Saitoti, 66, and five other people were killed when a police helicopter went down in the Ngong hills outside the capital shortly after take-off from Nairobi's Wilson airport.
The other victims were Joshua Orwa Ojode, the assistant minister for internal security, the two pilots -- including a woman -- and two bodyguards.
President Mwai Kibaki and Prime Minister Raila Odinga paid tribute to Saitoti, who played a prominent role in the campaign against Somali insurgents, blamed for a series of terror attacks and kidnappings on Kenyan soil.
"The government will ensure a thorough probe" into the cause of the crash, Odinga told journalists at the crash site.
Saitoti, who was planning to run for president next year to succeed Kibaki, was on his way to attend a religious ceremony in western Kenya when the Eurocopter came down in the Kibuku forest around 8:30 am (0530 GMT).
An AFP journalist saw six bodies charred beyond recognition being removed from the wreckage, while wads of bank notes lay scattered at the scene.
Investigators from the police, the Kenya Airports Authority (KAA) and the Kenya Civil Aviation Authority sealed off the area to try to establish the cause of the accident.
"Most probably it was caused by bad weather, it was foggy at the time it went down," a police officer involved in the investigation told AFP.
Another police source said Kenya had acquired the aircraft, which was fitted with state-of-the-art equipment, just five months ago.
One witness, farmer Ole Tolei, told AFP he had seen the aircraft "flying very low. It came down suddenly and we heard a loud explosion, and then it burst into flames."
Saitoti's ministerial role meant he controlled the state's top investigative arms, the National Security Intelligence Service and the Criminal Investigation Department.
Kenya sent thousands of troops into southern Somalia in October to fight the Shebab and protect its border.

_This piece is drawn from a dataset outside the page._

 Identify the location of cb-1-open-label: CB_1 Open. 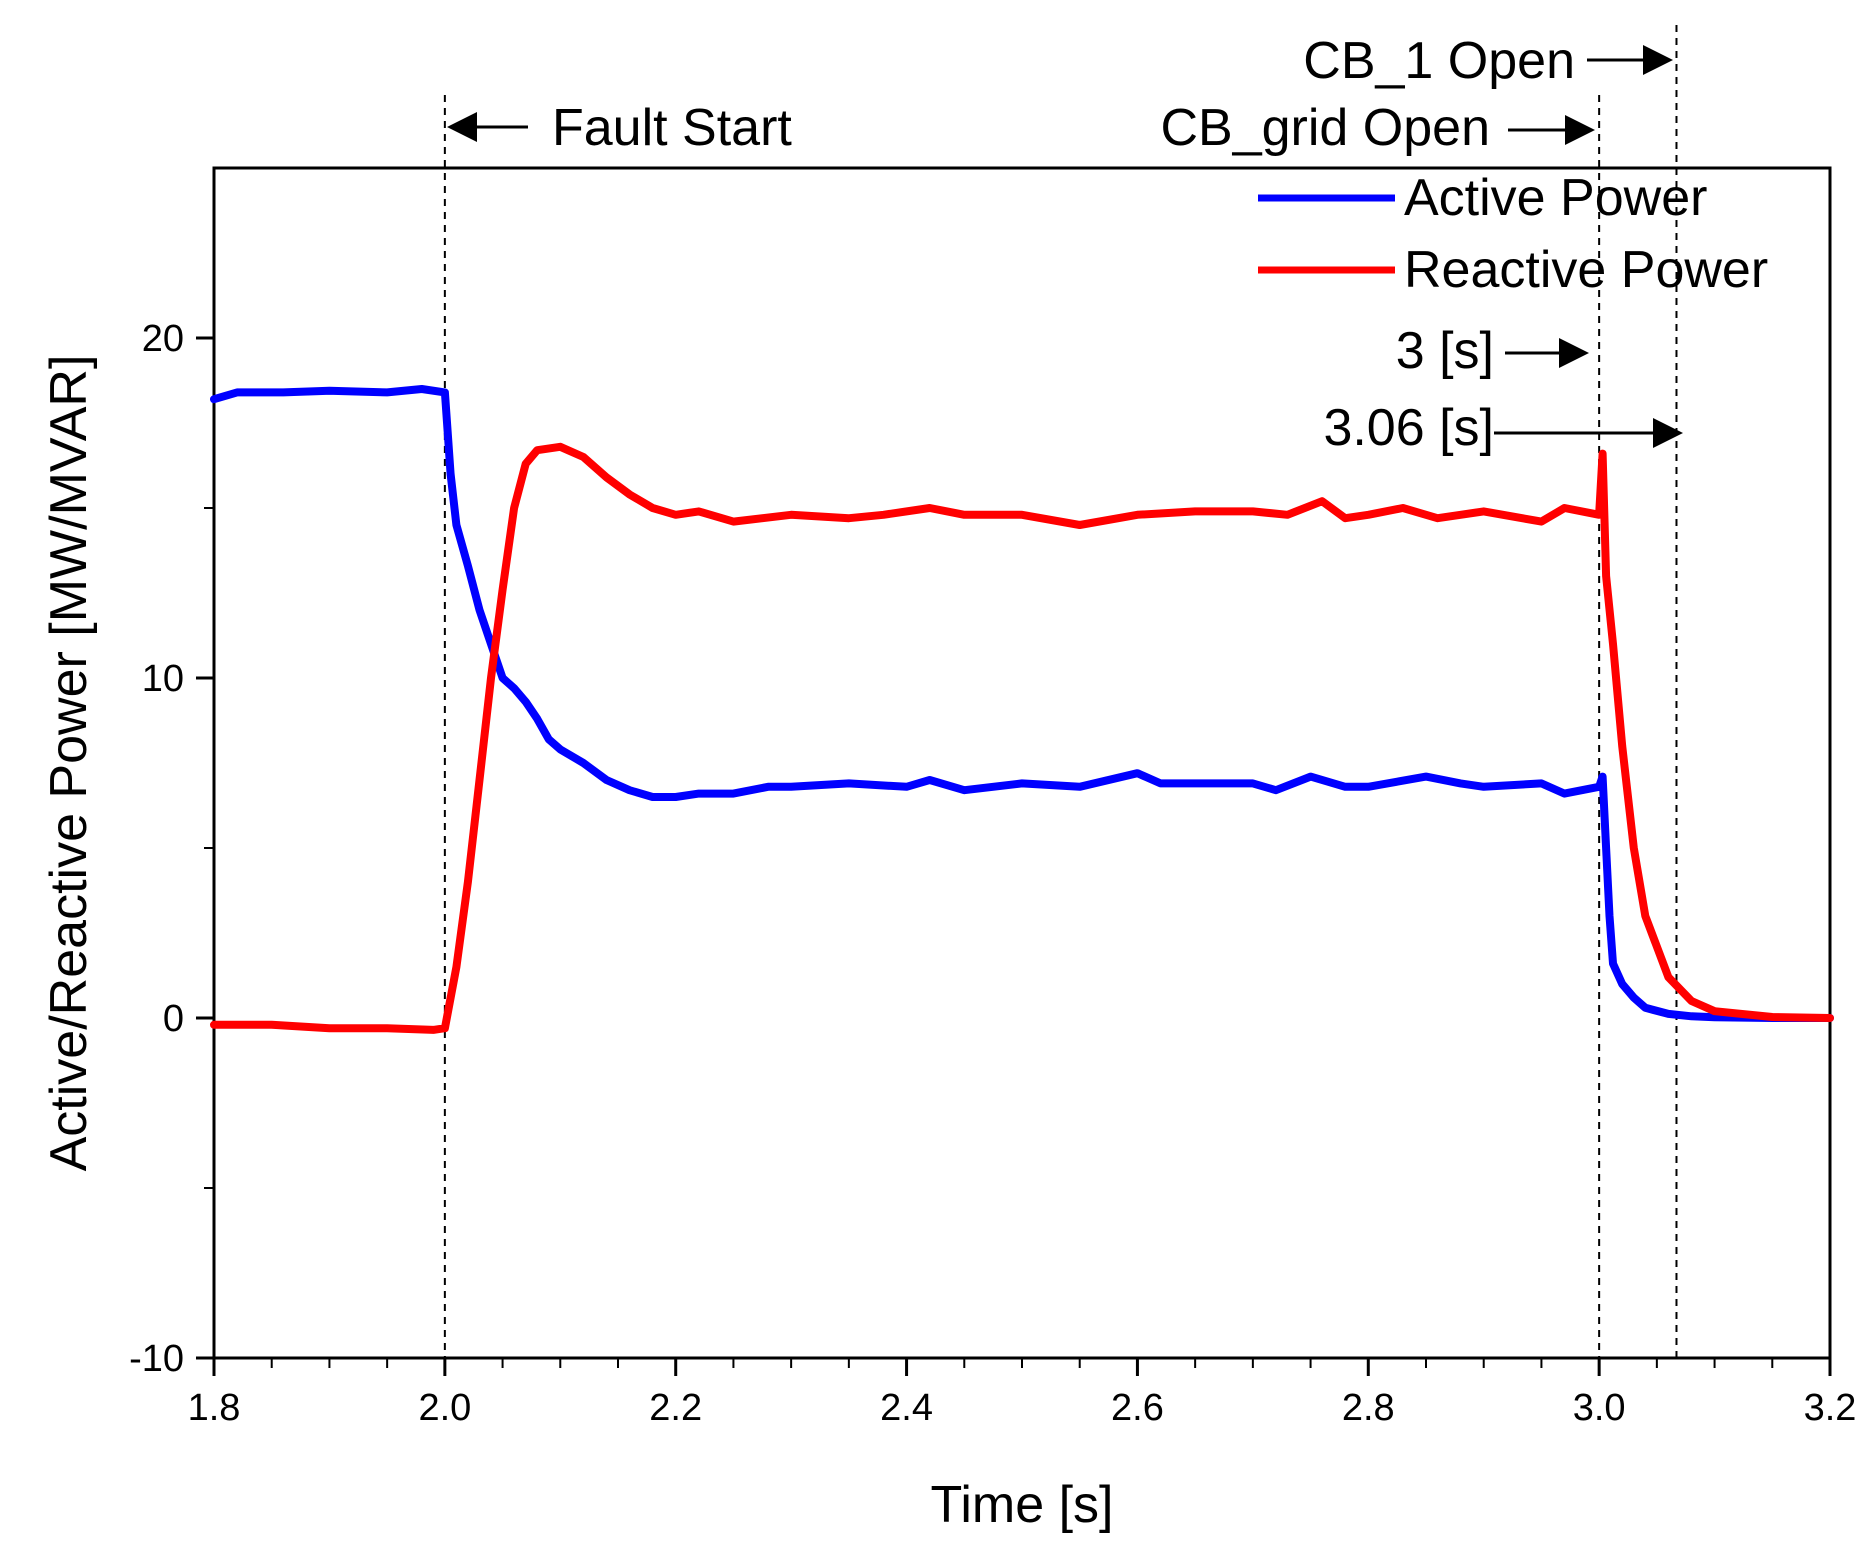
(1439, 61).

It was Saitoti who made the first public announcement of the invasion, a full two days after Kenyan troops crossed the border.

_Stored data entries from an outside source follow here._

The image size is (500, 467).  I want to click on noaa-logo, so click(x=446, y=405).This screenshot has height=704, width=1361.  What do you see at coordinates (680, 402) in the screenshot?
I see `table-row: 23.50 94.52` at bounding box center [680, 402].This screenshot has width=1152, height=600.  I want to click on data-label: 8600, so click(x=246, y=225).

The Kenyan force has since been joined by Ethiopia in a bid to rout the Islamist group from their strongholds in the south and centre of the country.

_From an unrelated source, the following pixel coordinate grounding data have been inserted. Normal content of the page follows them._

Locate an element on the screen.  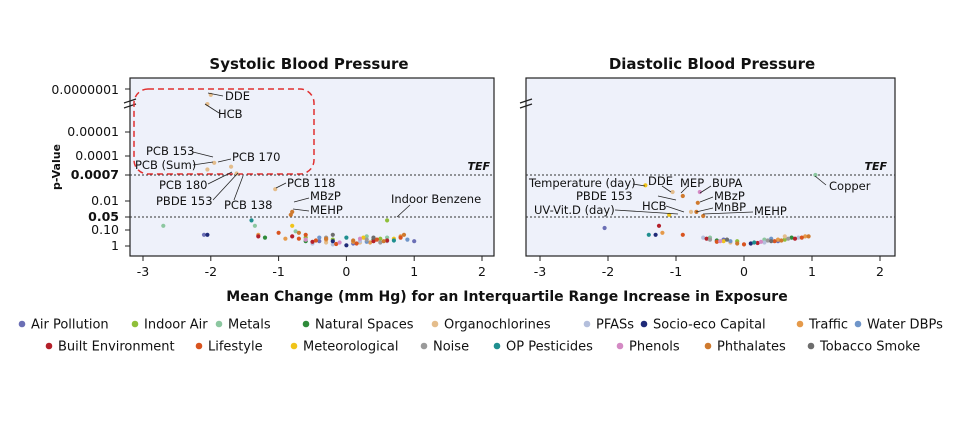
annotation-temperature: Temperature (day) is located at coordinates (582, 183).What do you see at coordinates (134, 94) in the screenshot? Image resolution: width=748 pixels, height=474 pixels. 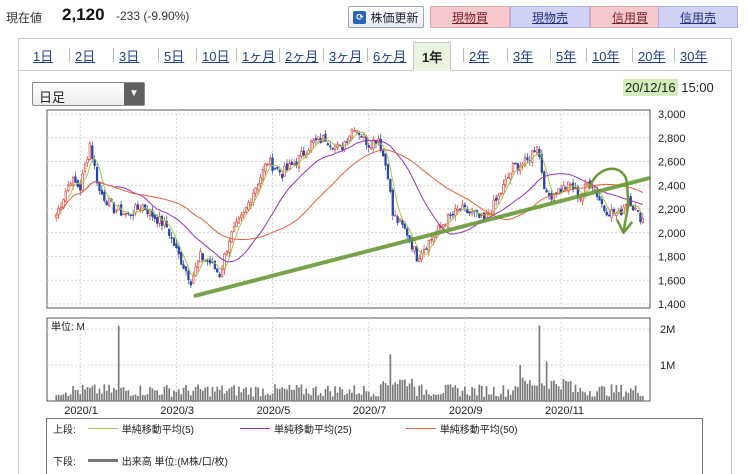 I see `dropdown-arrow-icon: ▼` at bounding box center [134, 94].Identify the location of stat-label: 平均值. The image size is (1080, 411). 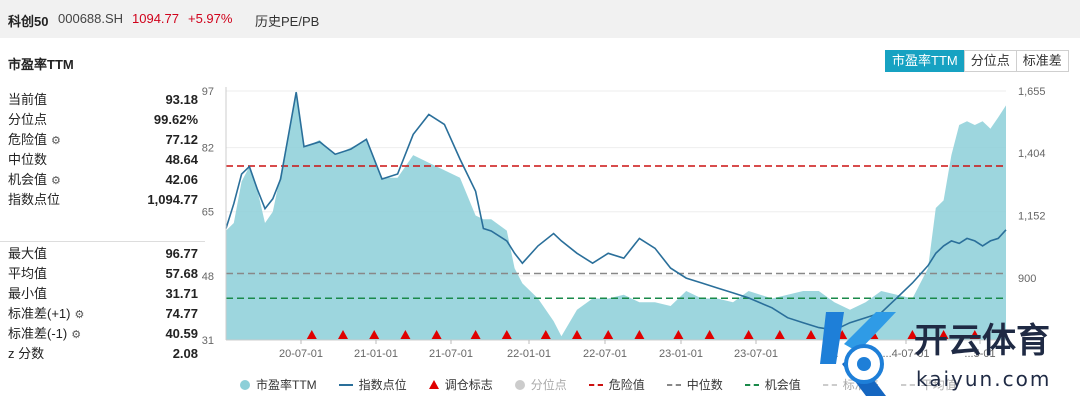
(28, 274).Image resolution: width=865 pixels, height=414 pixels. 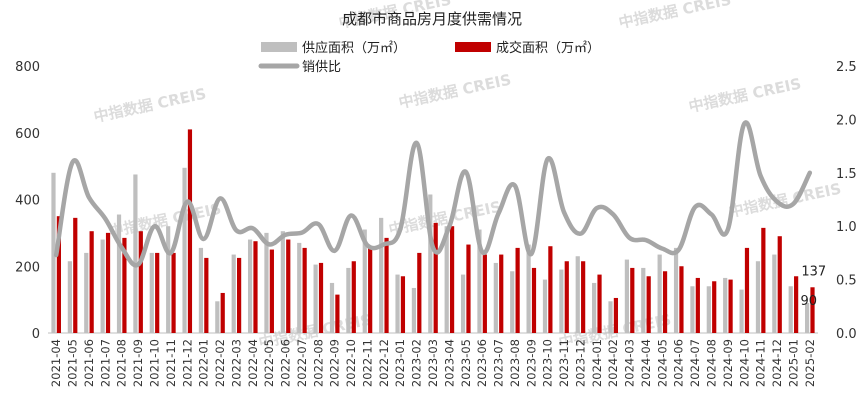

Since Kenyan troops entered Somalia, several people have been killed in a series of attacks in border areas, and a bomb blast in a Nairobi shopping centre last month wounded 38 people.
Saitoti declared recently that the government would not be cowed by "terrorists".
But the Shebab warned Sunday that it would exact revenge for the actions of foreign forces in Somalia.
"For the hundreds of Muslims killed and displaced by Kenya's brutal invasion, Saitoti's death is but a droplet of justice in a sea of oppression," Shebab tweeted.
"The remaining invaders should be expectant that Allah will inflict his punishment by himself upon the kuffar (infidels) or by the hands of mujahideen," the militia said.
Kibaki said Sunday's deaths were "a devastating loss to our country," adding: "Minister Saitoti will forever be remembered as a hardworking and determined public servant who dedicated his time to the service of the Kenyan people."
Saitoti had also served as finance minister and was vice-president in the administration of Daniel Arap Moi from 1989-1997 and again from 1999-2002.
He jumped ship ahead of the 2002 election to join the opposition camp led by Kibaki after Moi, constitutionally barred from standing again, chose the then little-known Uhuru Kenyatta, the son of Kenya's founding father, as his successor.